O processo de alimentação proporciona um aumento da secreção salivar. O sabor e o odor dos alimentos, bem como a biomecânica da mastigação favorecem esse aumento. A viscosidade da saliva adapta-se mediante as propriedades dos alimentos.

QUAIS SÃO AS CAUSAS?

Nos indivíduos com alterações neurológicas, como a paralisia cerebral, síndromes raras, doença de Parkinson, esclerose lateral amiotrófica (ELA) e após um acidente vascular cerebral (AVC), podem existir dificuldades no controlo da saliva. É comum associar o excesso de saliva à hiperprodução, contudo nem sempre é esta a causa. Em muitas doenças neurológicas, esse excesso pode estar relacionado com alterações na deglutição, no controlo oral, sensibilidade orofacial, entre outros. A frequência das deglutições automáticas da saliva pode diminuir, o que leva à acumulação de saliva na cavidade oral. As alterações na motricidade das estruturas orofaciais, como lábios, língua, bochechas, entre outras, podem dificultar o controlo da saliva. Serve como exemplo a alteração na capacidade de encerramento labial, que pode potenciar o escape da saliva pela boca. Quando a sensibilidade se encontra diminuída, o indivíduo pode, também, ter dificuldades em percecionar a saliva.

QUAIS SÃO AS PRINCIPAIS CONSEQUÊNCIAS?

O excesso de saliva pode ter consequências ao nível da saúde e da qualidade da vida. O risco de irritação cutânea na região dos lábios e pele em redor é maior. Nas alterações neurológicas, muitos dos casos de excesso de saliva estão também associados a alterações de motricidade orofacial e de deglutição. Neste sentido, o risco de entrada da saliva para a via respiratória é maior, o que potencia infeções respiratórias, como pneumonias. Para além disso, o excesso de saliva pode provocar desconforto, bem como dificultar a fala, o processo de mastigação e o sono. A perda de saliva e a necessidade constante de limpar a boca podem conduzir ao isolamento. A queda de saliva pode, ainda, implicar o uso de lenços ou babetes, no caso das crianças, ou mudanças de roupa. Os brinquedos ou outros objetos manuseados por crianças são, muitas vezes, levados à boca ou para junto da cara, pelo que podem ficar com saliva, implicando uma higienização frequente dos mesmos.

QUE TIPO DE INTERVENÇÕES EXISTEM?

Existem vários tipos de intervenção que variam consoante a doença e a severidade. A intervenção do terapeuta da fala nesta área centra-se na melhoria da funcionalidade da deglutição de saliva. Poderá ser realizado um trabalho ao nível da amplitude, precisão, coordenação, velocidade, força e sensibilidade das estruturas orofaciais. A atuação poderá ser complementada por outros recursos, tais como a aplicação de bandas neuromusculares, eletroestimulação, crioterapia (estimulação térmica fria), entre outros.

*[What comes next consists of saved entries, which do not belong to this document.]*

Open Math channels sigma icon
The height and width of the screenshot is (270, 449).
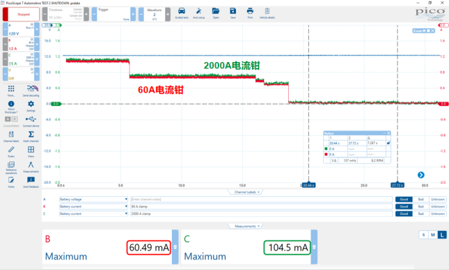pos(31,134)
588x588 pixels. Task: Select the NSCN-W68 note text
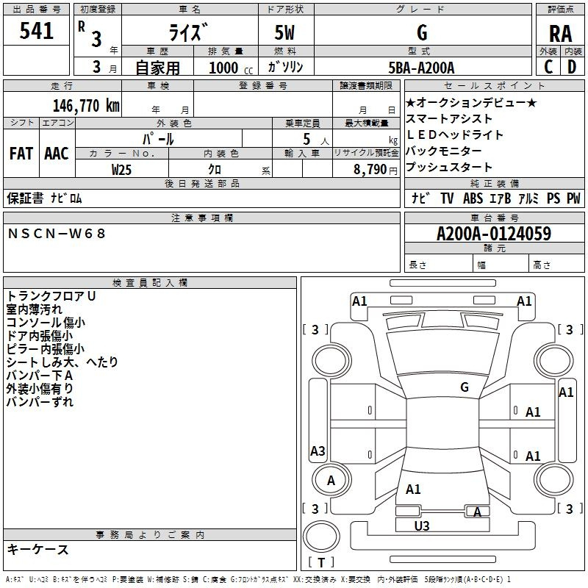click(x=57, y=234)
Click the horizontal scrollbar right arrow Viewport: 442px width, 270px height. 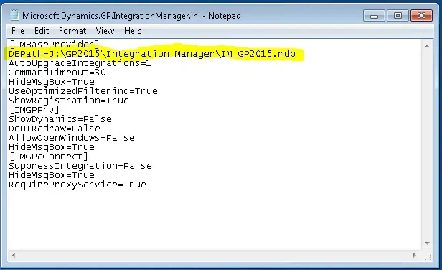(415, 255)
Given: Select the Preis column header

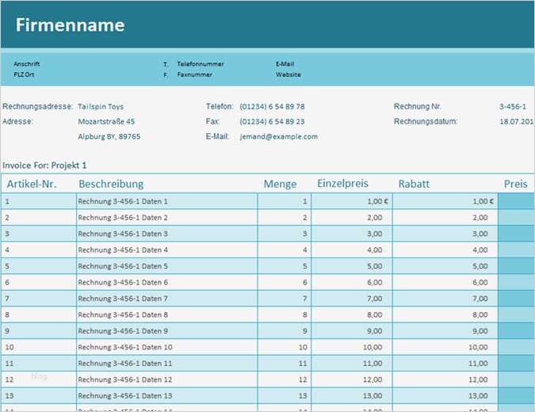Looking at the screenshot, I should (x=515, y=184).
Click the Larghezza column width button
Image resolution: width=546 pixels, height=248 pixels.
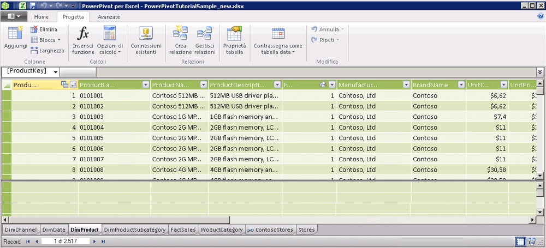[x=47, y=50]
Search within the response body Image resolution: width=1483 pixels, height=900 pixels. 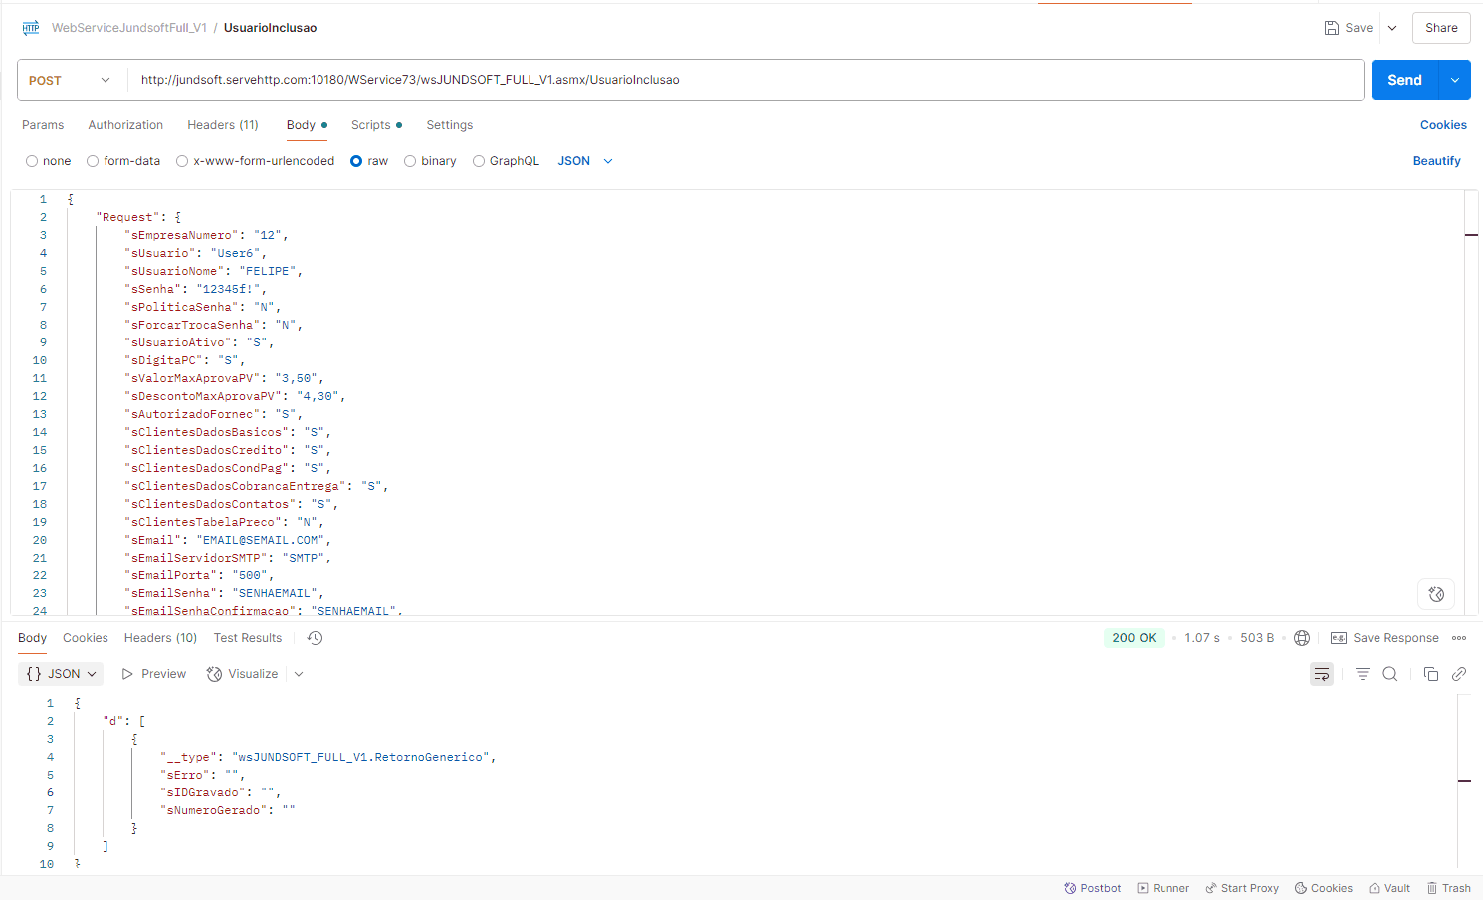tap(1390, 674)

Para além da atuação especializada da Terapia da Fala, existem outras intervenções que podem ser implementadas. O recurso a aspiradores de saliva/secreções manuais ou eletrónicos pode ser uma solução rápida, embora sem efeitos a longo prazo.

A terapia farmacológica é outra alternativa, sendo que medicamentos anticolinérgicos podem reduzir a produção de saliva. Existem, também, intervenções mais invasivas, como a injeção de toxina butolínica e/ou radiação (radioterapia) nas glândulas salivares.  A intervenção cirúrgica que envolve a remoção das glândulas salivares pode também ser a solução em alguns casos.